Shot Glass

ONE-ON-ONE AT THE FRONT RANGE

Pony.  Party.  Balloon. Curtain. 

Block. Stem. Elasto.

Any guess where I’m going with this? I’ll give you a hint: these words have one thing in common—and it’s not a cocktail bar or a nail salon. 

Give up?

Each of the above, plus another half dozen or so I won’t bother to list, are various types of walls identified for me by my construction engineer husband, John, this afternoon on his way out the door.

“It could be a drinking game,” John said when he’d exhausted the category.  

John’s personal favorite wall?

“Door walls,” he said, introducing yet another swill-worthy contender. Capable of being retracted, John pointed out, door walls allow for mobility that “blurs the line between the indoors and outdoors. Very cool.”

A variation on a theme, physical walls such as those identified by John are categorized one of several ways: load bearing, non-load bearing, cavity, shear, partition, faced, veneered, and panel. 

As a structural element, walls have many uses. In addition to separating people and spaces, walls hold up roofs and provide a hiding place for electrical equipment and the occasional mouse. 

“A wall is a wall but a wall could be anything,” my architect sister, Hilary tells me when I call her this evening. Hilary—and her husband/business partner, Tyson—have their own architecture firm, Hubbard Godfrey Architects in San Francisco. SF Giants fans lucky enough to hang out in Oracle Park’s McCovey Loft or visit its members-only Gotham Club can see Hil and Tyson’s handiwork.

“Architects don’t like walls,” Hil tells me when I ask for her thoughts about my current obsession. “We’re always trying to find ways to deconstruct and redefine walls to create a different experience within a space.”

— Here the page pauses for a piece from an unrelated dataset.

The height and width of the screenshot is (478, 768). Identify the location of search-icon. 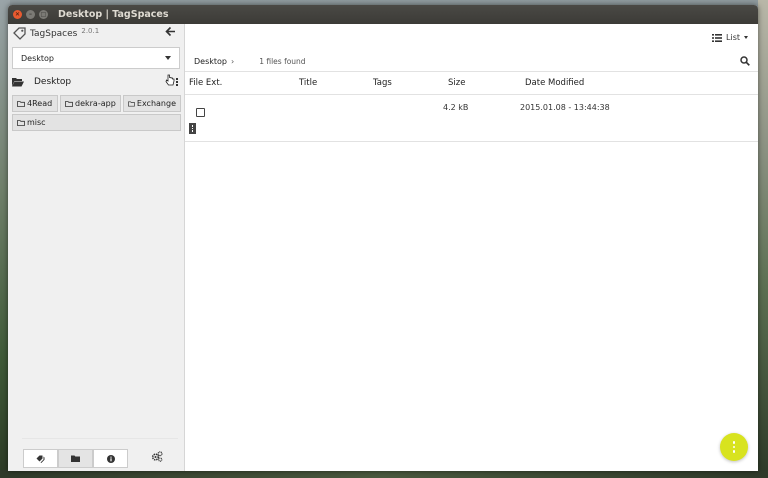
(745, 61).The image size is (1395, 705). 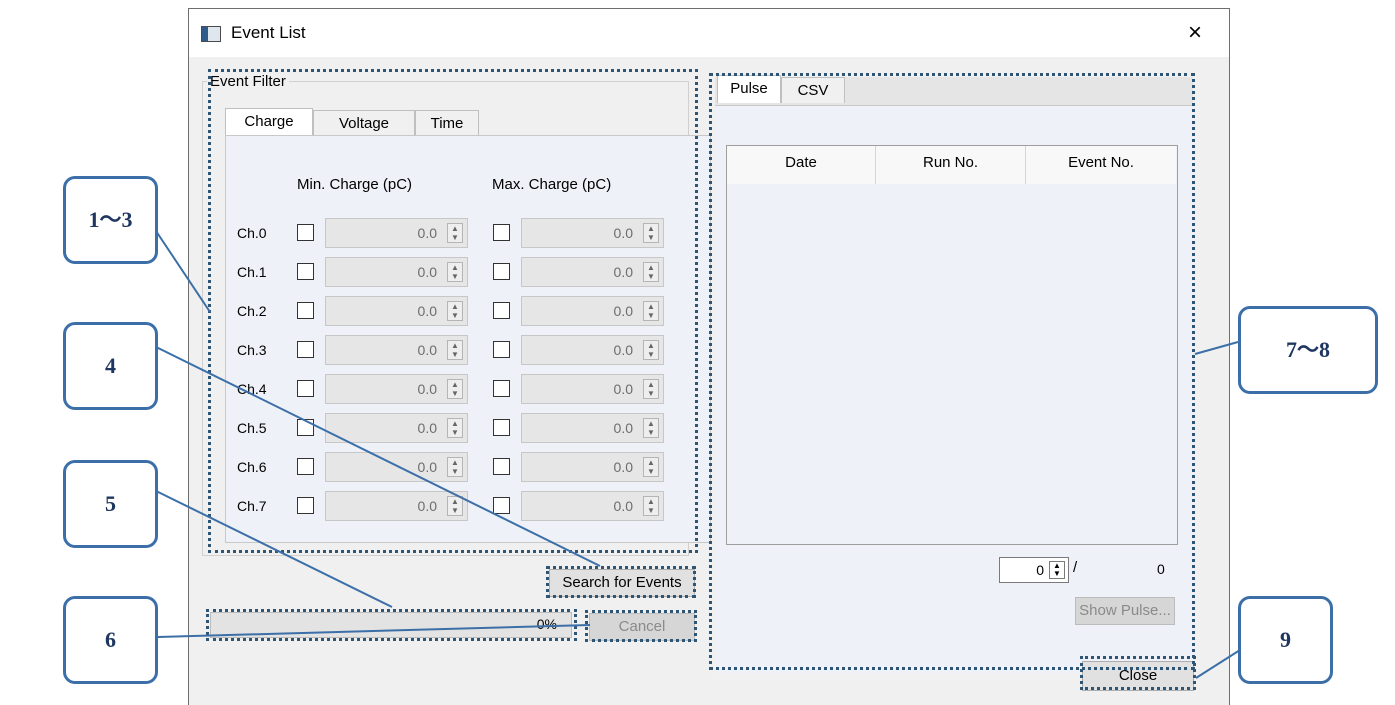 I want to click on callout-1-3: 1～3, so click(x=110, y=220).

I text her the picture of the student recreation center at the University of Colorado Boulder that kicks off this post. “Is that what’s going on here?”

“Like I said, architects are constantly coming up with new versions of walls,” Hil told me. “Transparent walls, sound walls—“

“Wait? Sound walls?” I want to know more.

“Later,” Hil tells me. “I’m at the grocery store.”

I hang up with my sister and turn my attention back to the darkened silhouettes of my daughter and husband playing basketball against the mountains of Colorado’s Front Range. 

I try to imagine how different the picture would be if CannonDesign and Davis Partnership, the architectural firms responsible for the current Rec Center design, had opted for a solid rather than glass wall to buttress the basketball court. 

I’d have a photo of two people I love playing a game of one-on-one in a space that could be anywhere.

Instead, I have a beautiful study of two figures near to my heart, standing in graceful opposition to the Great Plains and the Rocky Mountains.

Just like that, a game and a wall become something else entirely different, entirely unexpected.